A Learning Record Store (LRS) exists to collect and analyze these learning logs in an integrated manner. OpenLRW and Learning Locker exist as LRS implementations. In order to avoid losing the large number of learning records generated by LMSs, key value stores (KVS) such as MongoDB are generally used for data persistence in LRSs. For architectural reasons, KVS allows to duplicate registration of stored data. Therefore, unlike SQL-based databases, KVS persistence does not guarantee consistency. If consistency is not maintained in the persistence of learning history, it is difficult to ensure the reliability of the stored learning history. If the stored learning history is not reliable, the reliability of the analysis results using learning analytics cannot be ensured.
These LRSs are operated by public cloud services such as Amazon Web Services (AWS) and Google Cloud (GCP), etc. A region in a public cloud such as AWS generally consists of multiple availability zones (AZs). However, in order to minimize latency, it is important to minimize the number of AZs. However, from the perspective of minimizing latency, it is necessary to minimize the area where all AZs are located within a region. All AZs are located within 100 km.
Large-scale conflicts and changes in the global environment can disrupt the stable operation of systems, whether public cloud services or on-premises, and cause loss of learning logs. the massive Russian invasion of Ukraine, which began on February 24, 2022, is still ongoing two years and six months later. The Copernicus Climate Change Service (C3S) announced that the global average temperature on July 22, 2024 was the highest ever recorded. Heavy rainfall disasters and large-scale flooding have been reported not only in Japan but also around the world. A system configuration that relies on a single region of public cloud services is not sufficient against large-scale conflicts and intensification of disasters. We must ensure that the learning history of learners, which cannot be recovered once it is lost, is stored and maintained even in multi-hazard situations.

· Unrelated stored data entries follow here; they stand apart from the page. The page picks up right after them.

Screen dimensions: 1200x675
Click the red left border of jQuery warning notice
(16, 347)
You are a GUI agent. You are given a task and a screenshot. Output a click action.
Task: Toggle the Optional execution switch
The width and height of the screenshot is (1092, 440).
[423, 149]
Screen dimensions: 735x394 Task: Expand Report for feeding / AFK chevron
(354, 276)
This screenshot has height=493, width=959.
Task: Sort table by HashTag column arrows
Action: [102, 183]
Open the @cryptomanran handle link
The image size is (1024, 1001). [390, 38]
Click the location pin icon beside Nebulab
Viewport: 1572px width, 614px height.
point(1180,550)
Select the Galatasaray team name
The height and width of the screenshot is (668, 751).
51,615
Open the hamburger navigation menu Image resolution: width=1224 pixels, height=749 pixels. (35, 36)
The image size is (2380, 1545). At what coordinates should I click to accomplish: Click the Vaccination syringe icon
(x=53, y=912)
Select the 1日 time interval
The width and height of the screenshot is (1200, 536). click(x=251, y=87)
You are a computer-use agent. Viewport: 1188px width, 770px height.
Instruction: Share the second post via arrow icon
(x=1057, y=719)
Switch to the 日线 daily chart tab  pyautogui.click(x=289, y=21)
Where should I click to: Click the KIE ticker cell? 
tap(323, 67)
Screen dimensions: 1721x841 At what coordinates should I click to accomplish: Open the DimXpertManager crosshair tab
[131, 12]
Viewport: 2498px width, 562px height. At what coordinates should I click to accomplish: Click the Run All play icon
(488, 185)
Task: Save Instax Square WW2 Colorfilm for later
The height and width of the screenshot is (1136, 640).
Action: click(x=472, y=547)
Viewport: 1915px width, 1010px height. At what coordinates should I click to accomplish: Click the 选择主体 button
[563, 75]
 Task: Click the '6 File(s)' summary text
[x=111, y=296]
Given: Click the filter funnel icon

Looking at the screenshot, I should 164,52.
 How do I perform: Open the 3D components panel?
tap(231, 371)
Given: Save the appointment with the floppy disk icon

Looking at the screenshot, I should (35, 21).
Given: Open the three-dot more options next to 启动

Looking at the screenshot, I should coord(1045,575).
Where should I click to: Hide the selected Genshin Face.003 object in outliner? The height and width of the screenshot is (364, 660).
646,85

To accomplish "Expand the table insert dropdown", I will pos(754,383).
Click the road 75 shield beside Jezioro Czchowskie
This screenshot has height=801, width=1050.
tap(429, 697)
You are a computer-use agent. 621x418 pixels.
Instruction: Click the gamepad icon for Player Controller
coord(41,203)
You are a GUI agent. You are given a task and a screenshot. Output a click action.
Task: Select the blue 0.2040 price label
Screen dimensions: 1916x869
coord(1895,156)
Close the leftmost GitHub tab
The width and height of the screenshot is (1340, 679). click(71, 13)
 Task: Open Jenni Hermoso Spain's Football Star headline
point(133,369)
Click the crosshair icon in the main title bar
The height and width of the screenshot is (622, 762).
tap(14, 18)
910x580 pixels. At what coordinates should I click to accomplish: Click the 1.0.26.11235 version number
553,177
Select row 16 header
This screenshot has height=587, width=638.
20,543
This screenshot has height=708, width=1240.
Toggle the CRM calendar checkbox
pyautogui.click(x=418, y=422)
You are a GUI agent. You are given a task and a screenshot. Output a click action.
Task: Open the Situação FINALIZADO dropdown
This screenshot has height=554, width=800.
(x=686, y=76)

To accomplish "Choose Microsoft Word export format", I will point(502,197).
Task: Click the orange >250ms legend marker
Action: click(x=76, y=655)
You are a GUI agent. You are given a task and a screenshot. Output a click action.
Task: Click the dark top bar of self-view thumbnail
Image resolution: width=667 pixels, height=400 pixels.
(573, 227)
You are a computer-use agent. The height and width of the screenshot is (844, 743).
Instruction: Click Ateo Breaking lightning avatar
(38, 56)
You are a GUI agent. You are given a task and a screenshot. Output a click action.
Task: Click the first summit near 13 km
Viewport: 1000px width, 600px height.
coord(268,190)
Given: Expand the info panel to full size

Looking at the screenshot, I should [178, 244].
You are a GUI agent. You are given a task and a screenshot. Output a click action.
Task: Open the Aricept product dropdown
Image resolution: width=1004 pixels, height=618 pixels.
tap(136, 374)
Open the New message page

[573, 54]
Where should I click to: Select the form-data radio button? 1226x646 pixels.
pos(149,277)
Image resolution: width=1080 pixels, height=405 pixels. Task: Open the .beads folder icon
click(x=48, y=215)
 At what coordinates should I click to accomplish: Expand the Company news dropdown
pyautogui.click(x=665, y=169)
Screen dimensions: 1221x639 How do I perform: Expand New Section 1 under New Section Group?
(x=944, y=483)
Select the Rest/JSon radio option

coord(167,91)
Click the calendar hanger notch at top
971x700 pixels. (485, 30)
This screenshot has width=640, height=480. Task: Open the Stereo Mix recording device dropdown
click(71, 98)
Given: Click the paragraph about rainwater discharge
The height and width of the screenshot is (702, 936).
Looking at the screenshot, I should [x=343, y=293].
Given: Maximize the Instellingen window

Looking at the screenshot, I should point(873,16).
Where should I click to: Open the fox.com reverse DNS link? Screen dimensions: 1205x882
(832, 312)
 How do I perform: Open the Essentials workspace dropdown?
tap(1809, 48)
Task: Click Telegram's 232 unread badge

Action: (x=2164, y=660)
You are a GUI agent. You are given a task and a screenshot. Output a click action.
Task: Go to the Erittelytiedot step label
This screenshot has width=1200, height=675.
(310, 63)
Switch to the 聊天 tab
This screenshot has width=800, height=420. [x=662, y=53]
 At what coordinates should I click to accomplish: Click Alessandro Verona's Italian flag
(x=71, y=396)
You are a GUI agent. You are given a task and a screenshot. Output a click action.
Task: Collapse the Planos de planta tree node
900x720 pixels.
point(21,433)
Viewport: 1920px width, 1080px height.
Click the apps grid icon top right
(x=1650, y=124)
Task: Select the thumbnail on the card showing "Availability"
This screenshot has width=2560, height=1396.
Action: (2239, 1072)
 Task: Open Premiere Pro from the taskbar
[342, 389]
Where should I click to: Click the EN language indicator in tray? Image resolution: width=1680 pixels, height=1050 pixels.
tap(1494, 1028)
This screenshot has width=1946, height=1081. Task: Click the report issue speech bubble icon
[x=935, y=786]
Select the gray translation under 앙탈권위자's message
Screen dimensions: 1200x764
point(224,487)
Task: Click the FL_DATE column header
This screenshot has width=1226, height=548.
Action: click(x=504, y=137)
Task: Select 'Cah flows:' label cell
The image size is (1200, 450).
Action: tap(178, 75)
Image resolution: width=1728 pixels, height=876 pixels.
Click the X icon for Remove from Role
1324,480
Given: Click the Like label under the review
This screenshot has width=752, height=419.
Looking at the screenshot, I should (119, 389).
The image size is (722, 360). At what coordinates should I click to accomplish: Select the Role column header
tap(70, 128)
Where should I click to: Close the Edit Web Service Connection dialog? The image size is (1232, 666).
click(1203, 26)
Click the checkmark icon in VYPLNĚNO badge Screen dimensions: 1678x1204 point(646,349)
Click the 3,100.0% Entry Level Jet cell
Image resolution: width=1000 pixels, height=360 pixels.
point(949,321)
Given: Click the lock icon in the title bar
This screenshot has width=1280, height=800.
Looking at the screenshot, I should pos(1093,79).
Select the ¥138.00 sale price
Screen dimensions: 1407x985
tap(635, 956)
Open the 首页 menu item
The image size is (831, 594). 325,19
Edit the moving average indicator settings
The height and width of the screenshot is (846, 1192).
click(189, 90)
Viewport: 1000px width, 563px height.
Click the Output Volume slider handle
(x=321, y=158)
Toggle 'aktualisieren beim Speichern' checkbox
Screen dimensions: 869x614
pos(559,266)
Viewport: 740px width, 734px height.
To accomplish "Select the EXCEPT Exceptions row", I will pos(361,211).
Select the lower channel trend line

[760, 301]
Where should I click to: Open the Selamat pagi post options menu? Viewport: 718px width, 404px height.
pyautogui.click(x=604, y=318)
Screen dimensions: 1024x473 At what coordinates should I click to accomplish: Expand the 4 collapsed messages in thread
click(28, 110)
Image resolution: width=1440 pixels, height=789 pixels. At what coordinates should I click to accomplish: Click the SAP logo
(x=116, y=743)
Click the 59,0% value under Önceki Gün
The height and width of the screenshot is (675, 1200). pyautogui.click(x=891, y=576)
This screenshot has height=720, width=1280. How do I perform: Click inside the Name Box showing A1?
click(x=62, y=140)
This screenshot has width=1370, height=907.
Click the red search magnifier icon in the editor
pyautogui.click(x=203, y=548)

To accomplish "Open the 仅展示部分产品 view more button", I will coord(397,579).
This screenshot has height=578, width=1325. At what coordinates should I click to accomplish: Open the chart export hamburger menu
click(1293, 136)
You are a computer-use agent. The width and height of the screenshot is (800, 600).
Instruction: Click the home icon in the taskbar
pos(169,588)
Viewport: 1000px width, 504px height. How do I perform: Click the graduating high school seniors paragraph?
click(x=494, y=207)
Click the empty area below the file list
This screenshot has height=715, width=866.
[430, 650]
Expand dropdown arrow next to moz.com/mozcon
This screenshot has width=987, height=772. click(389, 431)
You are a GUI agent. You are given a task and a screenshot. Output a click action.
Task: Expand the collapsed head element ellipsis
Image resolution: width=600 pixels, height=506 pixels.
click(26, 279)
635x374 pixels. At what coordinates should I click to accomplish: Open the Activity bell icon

In this study, we implemented a learning history retention framework using blockchain technology to ensure the reliability of learning history. To store and maintain the learning history, we applied a decentralized and autonomous blockchain technology and attempted to detect inconsistencies in the learning history in the LRS. We implemented a framework that guarantees the availability of the learning history against factors that can cause the loss of the learning history, such as man-made or natural disasters. This paper outlines the implemented learning history retention framework and describes the mechanism of learning history retention in conjunction with an existing LMS. We also describe the implementation and demonstration of a prototype system implemented to verify the effectiveness of the framework, and clarify its effectiveness.
Keywords: e-learning, learning record, blockchain infrastructure, disaster recovery.